Nella infinita provincia americana capita di annoiarsi. E capita di perdere la verginità con quello che, più che l’amore della vita, sembra un amico del cuore con cui si suona nello stesso scalcinato gruppetto rock. Ma capita anche che la cosa non rimanga senza conseguenze. A scoprirlo è Juno, che dopo un amorazzo con Paulie si scopre incinta: evento non proprio da poco, specie quando si è appena compiuto sedici anni. Dopo un breve pensiero al suicidio e uno appena più lungo all’aborto, la ragazza decide di far nascere il bambino. Trionfo del movimento per la vita? Non esattamente, visto che la protagonista non ha alcuna intenzione di tenere la creatura e pensa, approfittando della permissività della legge americana, di darlo in adozione. I candidati sembrano presto trovati: Vanessa e Mark, coppia sterile e altoborghese assolutamente perfetta per assicurare la serenità del nascituro. Ma con la crescita della pancia cresce anche Juno, che si troverà ad affrontare l’inaspettata crisi matrimoniale dei due prescelti e soprattutto i suoi reali sentimenti verso Paulie…
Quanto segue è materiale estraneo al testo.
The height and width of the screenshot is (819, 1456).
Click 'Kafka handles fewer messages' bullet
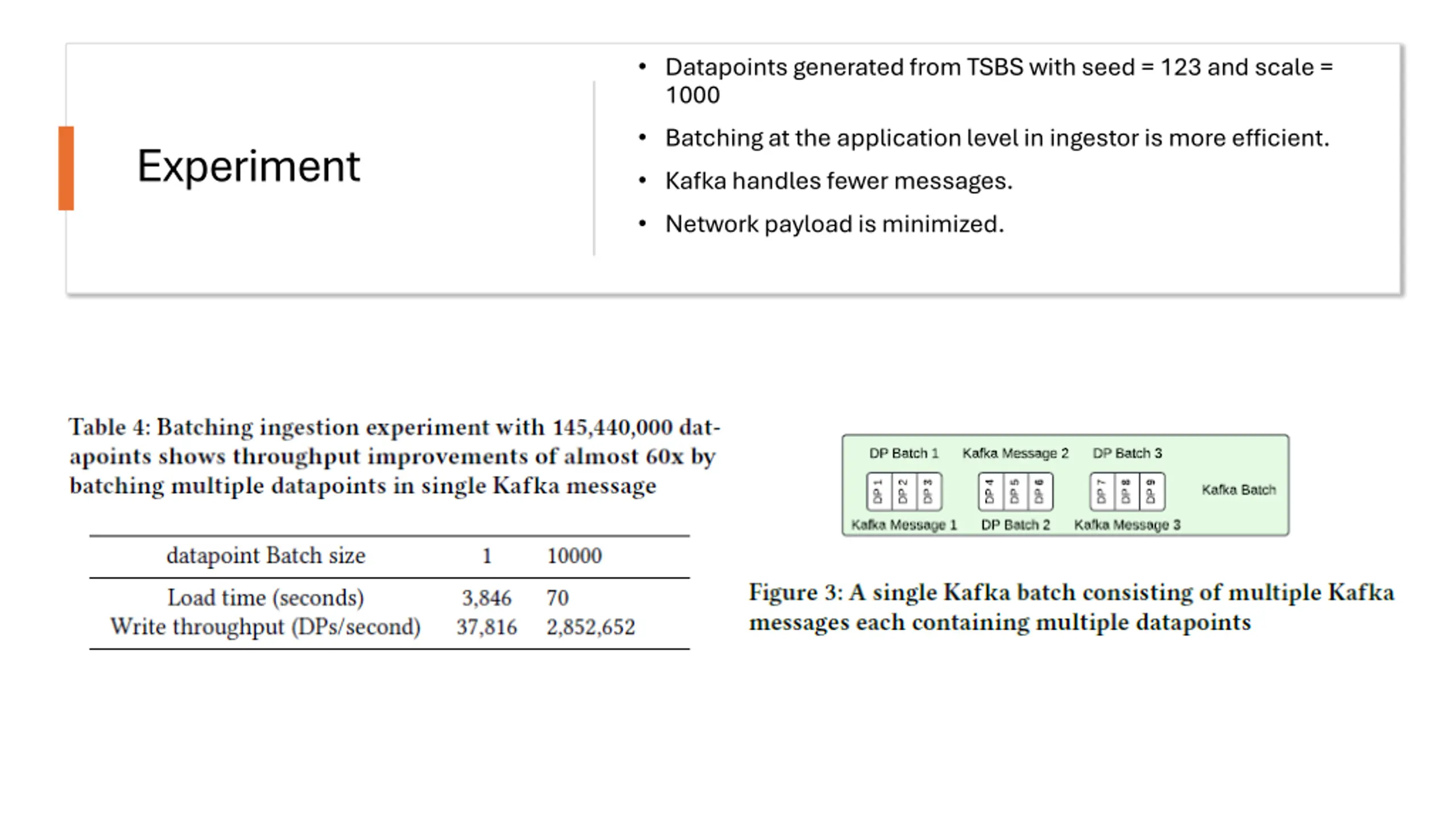[839, 181]
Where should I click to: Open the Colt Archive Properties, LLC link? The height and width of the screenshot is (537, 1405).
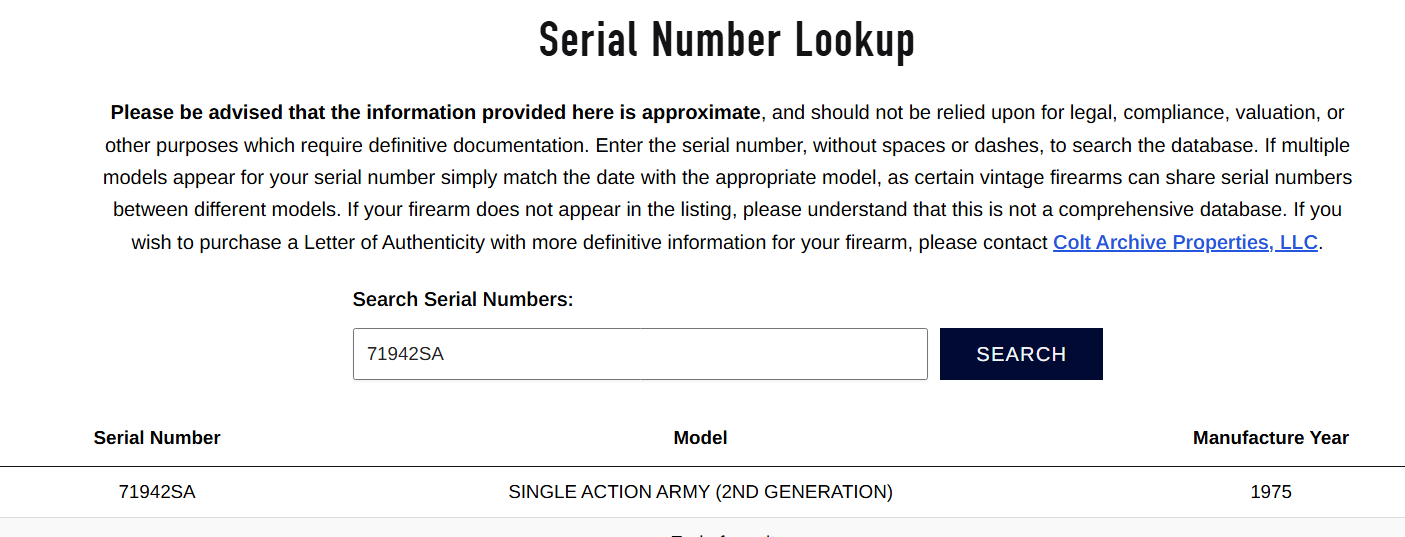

Juno è stato uno dei casi cinematografici dell’anno. Opera indipendente girata dal non proprio celeberrimo Jason Reitman, figlio d’arte (papà Ivan filmò Ghostbusters, e gliene siamo grati) finora conosciuto solo per il discreto Thank You for smoking, ha letteralmente sbancato i botteghini americani ricevendo al contempo qualcosa come trentotto premi in giro per il mondo e un Oscar per la miglior sceneggiatura, firmata dalla ex spogliarellista (del resto il nome è tutto un programma) Diablo Cody.

Allori meritati? Sì, assolutamente : e la pellicola è di quelle da vedere. Alle prese con un tema decisamente a rischio – non tanto dal punto di vista dei presunti “valori in gioco” quanto della caduta nel qualunquismo o nella melensaggine – regista (e soprattutto sceneggiatrice, proprio per fornire una scala di valori) riescono nell’impresa di costruire una commedia indipendente nel senso migliore del termine. Non sovraccarica di dialoghi, nonostante si parli molto, e con battute sufficienti per tre o quattro film senza voler dare l’impressione dell’anticonformismo o dell’intelligenza a tutti i costi, malattia infantile (e spesso mortale) del cinema indipendente americano. Dispensando intelligenza e una buona dose di anticonformismo senza parere, visto che il tutto resta legato allo scorrere di un racconto oliatissimo e complessivamente del tutto plausibile. Ne esce un film fresco, giustamente breve (92′, un record in questi tempi di ipertrofismo della celluloide), cattivo e buonista il giusto per non scadere mai in nessuno dei due estremi. Certo, non giureremmo sulla comprensione dimostrata dalla famiglia in un paese come gli States: e qualche tentazione di identificare la protagonista con un grillo parlante di collodiana memoria appare degna di miglior causa. Ma intanto si ride, un po’ si riflette e il metraggio scorse che è un piacere. E per una volta è davvero difficile non innamorarsi, magari platonicamente, della protagonista Ellen Paige, possibile icona fumettistica (vedi i bei titoli di testa) e mediatica del prossimo futuro. Non memorabile, sarebbe esagerato. Ma estremamente godibile senz’altro. Alla faccia dei Ferrara e delle Binetti che hanno tentato, senza capirlo, di impadronirsene.